Day 205 - Vernal Bear Day

Before I left Minneapolis to begin my Foreign Service career, I was introduced to a personal holiday by my friend Thom, Vernal Bear Day. Thom and his ex-wife created the holiday for themselves since they enjoyed the memory of children's holiday activities such as exchanging Valentines in February, looking for Easter baskets in March or April, and exchanging May baskets, but they had no children to share those holidays. Vernal Bear Day was the solution. On a Sunday in the spring, not necessarily on a fixed date (it was, after all, a personal holiday) they would exchange Vernal Bear Day baskets.

The rules for what to include in a Vernal Bear Day basket were simple:

Vernal Bear Day in Germany
Vernal Bear Day in Germany

  • There must be bears.
  • There must be chocolate.
  • There may be flowers.
  • No bunnies are allowed.
  • Chickies and peeps are optional.


When Thom and his ex split up, Thom and I observed the holiday while I was still in the U.S. Once I arrived in Germany and the space shuttle blew up, I began to share the holiday with my colleagues.

The first year in Germany, a friend from Romania, Gayle, was in town the weekend I had had invited my friends to celebrate.

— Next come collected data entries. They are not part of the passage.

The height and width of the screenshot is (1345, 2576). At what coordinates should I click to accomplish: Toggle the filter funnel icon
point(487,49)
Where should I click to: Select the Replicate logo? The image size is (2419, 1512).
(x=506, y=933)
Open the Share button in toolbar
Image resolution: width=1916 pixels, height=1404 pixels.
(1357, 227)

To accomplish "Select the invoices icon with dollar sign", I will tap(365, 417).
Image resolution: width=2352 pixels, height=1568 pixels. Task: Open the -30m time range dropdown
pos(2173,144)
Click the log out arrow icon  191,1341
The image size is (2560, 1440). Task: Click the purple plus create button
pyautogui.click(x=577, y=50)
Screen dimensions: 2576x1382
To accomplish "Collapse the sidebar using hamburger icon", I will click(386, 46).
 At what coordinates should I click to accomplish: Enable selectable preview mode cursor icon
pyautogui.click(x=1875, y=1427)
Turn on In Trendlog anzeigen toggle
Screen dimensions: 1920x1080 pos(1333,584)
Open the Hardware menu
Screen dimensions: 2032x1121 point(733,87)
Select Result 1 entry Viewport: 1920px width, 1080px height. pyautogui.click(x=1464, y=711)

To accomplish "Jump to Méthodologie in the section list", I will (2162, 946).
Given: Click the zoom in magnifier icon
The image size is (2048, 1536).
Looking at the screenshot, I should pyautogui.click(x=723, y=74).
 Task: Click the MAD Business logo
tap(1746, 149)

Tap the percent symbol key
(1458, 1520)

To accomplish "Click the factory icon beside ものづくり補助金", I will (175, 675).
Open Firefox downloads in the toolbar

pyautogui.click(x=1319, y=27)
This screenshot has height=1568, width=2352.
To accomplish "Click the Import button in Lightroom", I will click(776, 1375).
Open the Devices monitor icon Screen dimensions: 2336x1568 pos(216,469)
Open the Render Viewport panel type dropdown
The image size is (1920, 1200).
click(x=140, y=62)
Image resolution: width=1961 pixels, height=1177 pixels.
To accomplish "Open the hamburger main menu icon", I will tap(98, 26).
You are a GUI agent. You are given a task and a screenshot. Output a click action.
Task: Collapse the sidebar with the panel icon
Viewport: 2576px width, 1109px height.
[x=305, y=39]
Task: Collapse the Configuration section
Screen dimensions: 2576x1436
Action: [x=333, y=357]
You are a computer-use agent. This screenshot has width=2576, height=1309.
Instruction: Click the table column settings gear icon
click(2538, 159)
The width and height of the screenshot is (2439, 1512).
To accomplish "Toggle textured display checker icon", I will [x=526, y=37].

Together, Gayle and I created a basket for everyone and we hid them around my apartment. My guests arrived for brunch and we took turns looking for the hidden baskets.

Vernal Bear Day Loot in Qatar
Vernal Bear Day Loot in Qatar
The next year, since I now had photos to show everyone what a Vernal Bear Day basket looked like, I invited friends, some from the year before and some new, and this time asked that they bring a basket to hide, but with the additional twist that each basket should be brought in disguise or hidden in a bag or box. That became the pattern in the future.

The first spring in Doha, I invited all the Americans at the embassy to a Vernal Bear Day brunch. All the Americans, including the ambassador and his wife. I found birthday party invitations that had a bear on the front with the words, Come to a Bear Day Party which I modified with a caret between a and Bear to add Vernal above. I gave everyone the rules and looked forward to how the baskets turned out.

One of the guests was an extra - a sailor in town to make arrangements for an upcoming ship visit. He was one of those TDYers we included in all our socializing and entertaining. He won the most creative basket award, if I had decided there would be such an award. His basket consisted of a box of alfalfa sprouts as the Easter grass substitute with a stuffed teddy bear and chocolate bars on top.

That first Vernal Bear Day in Doha was most memorable because of the ambassador's reaction to it all. He kept mentioning that he had never heard of the holiday before. I must have told him ten times that no one had heard of it before because it was a personal holiday. It never seemed to sink in.

That wasn't the last time the ambassador and I experienced a failure to communicate.